GoogleCloudPlatform / k8s-config-connector

GCP Config Connector, a Kubernetes add-on for managing GCP resources
https://cloud.google.com/config-connector/docs/overview
Apache License 2.0
890 stars 218 forks source link

Side-effect: Cannot delete any kubernetes CRDs after installing config-connector v1.11.1 #202

Closed bbhuston closed 4 years ago

bbhuston commented 4 years ago

Describe the bug After installing the config-connector (V0.11.1) and its CRDs in a GKE cluster, I can no longer delete any kubernetes CRDs. I would expect that CRDs would continue to be deletable even if config connector is installed.

ConfigConnector Version Run the following command to get the current ConfigConnector version

kubectl get ns cnrm-system -o jsonpath='{.metadata.annotations.cnrm\.cloud\.google\.com/version}' 

v1.11.1 GKE v1.15.9

To Reproduce Steps to reproduce the behavior:

If you run the following commands

kubectl delete ns cnrm-system
kubectl delete crds -l cnrm.cloud.google.com/system=true --wait=true

You should see the following message

Error from server (InternalError): Internal error occurred: failed calling webhook "abandon-on-uninstall.cnrm.cloud.google.com": Post https://abandon-on-uninstall.cnrm-system.svc:443/abandon-on-uninstall?timeout=30s: service "abandon-on-uninstall" not found

My namespace is stucking in a terminating state so I cannot reinstall config-connector and try to recreate the missing "abandon-on-uninstall" svc. To make matters worse, I get the exact same error when I try to delete any CRD at this point -- even those unrelated to config-connector. Help!

YAML snippets:

N/A

caieo commented 4 years ago

Hi @bbhuston, (edit: accidentally closed this issue, my bad)

I recommend following these uninstall commands for uninstalling ConfigConnector (you'll need to make sure you're on the tab for 'Manual uninstall').

I believe what happened to you is that you deleted the cnrm-system namespace before deleting your CRDs. This basically cuts the connection to the webhook that usually checks CRDs & is causing you all these errors. You won't need to worry about trying to recreate the cnrm-system namespace, just run through the commands and the cleanup should be thorough despite throwing some errors. Let me know if you run into other issues.

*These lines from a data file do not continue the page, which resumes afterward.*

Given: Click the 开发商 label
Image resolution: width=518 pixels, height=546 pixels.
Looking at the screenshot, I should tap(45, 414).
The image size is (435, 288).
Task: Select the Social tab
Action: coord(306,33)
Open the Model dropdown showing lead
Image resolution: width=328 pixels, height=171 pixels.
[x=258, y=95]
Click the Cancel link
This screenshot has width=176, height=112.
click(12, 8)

kibbles-n-bytes commented 4 years ago

As the system got into an undefined state due to the namespace deletion, we'll need to clean some stuff up manually first. You'll need to delete our mutating and validating webhooks manually:

kubectl delete validatingwebhookconfiguration abandon-on-uninstall.cnrm.cloud.google.com --ignore-not-found --wait=true
kubectl delete validatingwebhookconfiguration validating-webhook.cnrm.cloud.google.com --ignore-not-found --wait=true
kubectl delete mutatingwebhookconfiguration mutating-webhook.cnrm.cloud.google.com --ignore-not-found --wait=true

After these delete, the CRDs should be unblocked from deletion. Note that if you have any CRs sticking around, you'll either need to reinstall KCC and then run through the uninstall steps so it can finalize resource deletions, or manually edit all the resources with kubectl edit to remove the finalizers.

However, it's unclear why the cnrm-system namespace is stuck in Terminating; the CRDs being unable to delete shouldn't block cnrm-system usually, unless you have orphaned CRs in there as well. Does kubectl get gcp --namespace cnrm-system print any resources? If not, could you see what is keeping the namespace from cleaning up properly with kubectl describe namespace cnrm-system?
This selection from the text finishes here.